The important point is that, with mere words—albeit powerful ones—there actually is a way of uplifting one’s own consciousness. Indeed, there may be no better way of demonstrating this than by quoting verbatim here the rest of this lovely poem and letting it speak its overwhelming beauty directly:
“…then my state,
Like to the lark at break of day arising
From sullen earth sings hymns at heaven’s gate;
For thy sweet love remembered such wealth brings
That then I scorn to change my state with kings.”
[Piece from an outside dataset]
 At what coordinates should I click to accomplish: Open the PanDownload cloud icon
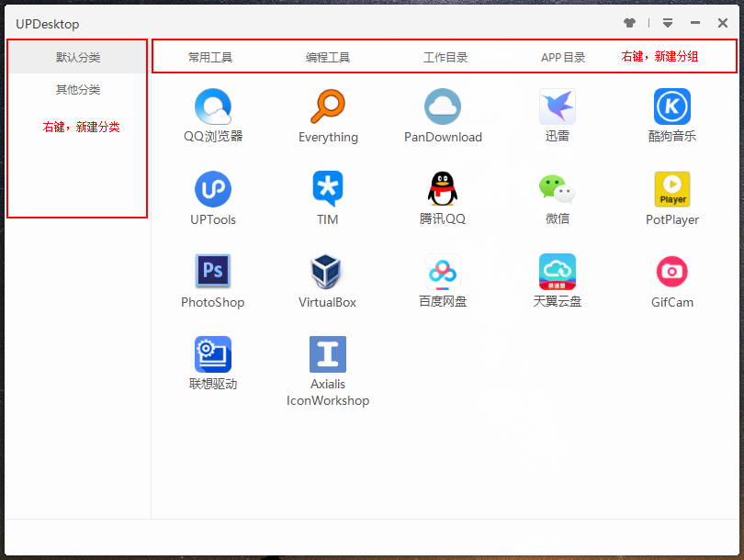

There are other poems, too, that uplift and that change how we think, how we see the world. William Butler Yates does it all the time. In his “Lake Isle of Innisfree” we read, “I will arise and go now, and go to Innisfree.” What can Innisfree refer to except that inner space wherein we feel ourselves to be liberated (“in-is-free”)? Or Gerard Manley Hopkins, who in his “Pied Beauty” speaks, although perhaps less directly and more figuratively, of all things spotted and mixed: “Glory be to God for dappled things,/For skies of couple-colour as a brinded cow;/For rose-moles all in stipple upon trout that swim.” He ends with this laudatory attribution: “He fathers-forth whose beauty is past change:/Praise him.”
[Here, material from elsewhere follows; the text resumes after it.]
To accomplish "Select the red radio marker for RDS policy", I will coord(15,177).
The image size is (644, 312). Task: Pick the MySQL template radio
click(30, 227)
Coming back full circle to where I began, as lovely as it is simply to read any of this, the memorization of it somehow serves to incorporate the language into our psychic DNA. It takes the immense beauty of the words, and of how the words work for and with one another, and the meaning, and all that is beyond mere meaning, and instills and integrates it into the very elemental fabric of our being. In this way, we too arise and go to Innisfree, to this place far beyond the intellectual, beyond the ken of everyday understanding, and we assimilate it into the fiber of who we are. As Yates says in the same poem, speaking of such a spot:
“And I shall have some peace there, for peace comes dropping slow,
Dropping from the veils of the morning to where the cricket sings;
There midnight’s all a glimmer, and noon a purple glow,
And evening full of the linnet’s wings.”
Who would not want to live in such a place? And is it really possible to do so? To be sure, the world out there has its grandeur and allure, though who does not also see its terrible ugliness, as well? But the deep world of poetry, learned by heart, made one’s own and fully taken into one’s own private inner sanctum, such that one is not merely saying the words but living them, experiencing them in the fullness of their totality, transforms us in a way that art, at its highest and very best, as well as beauty, and truth, and love, and even spirituality, has always been meant to do.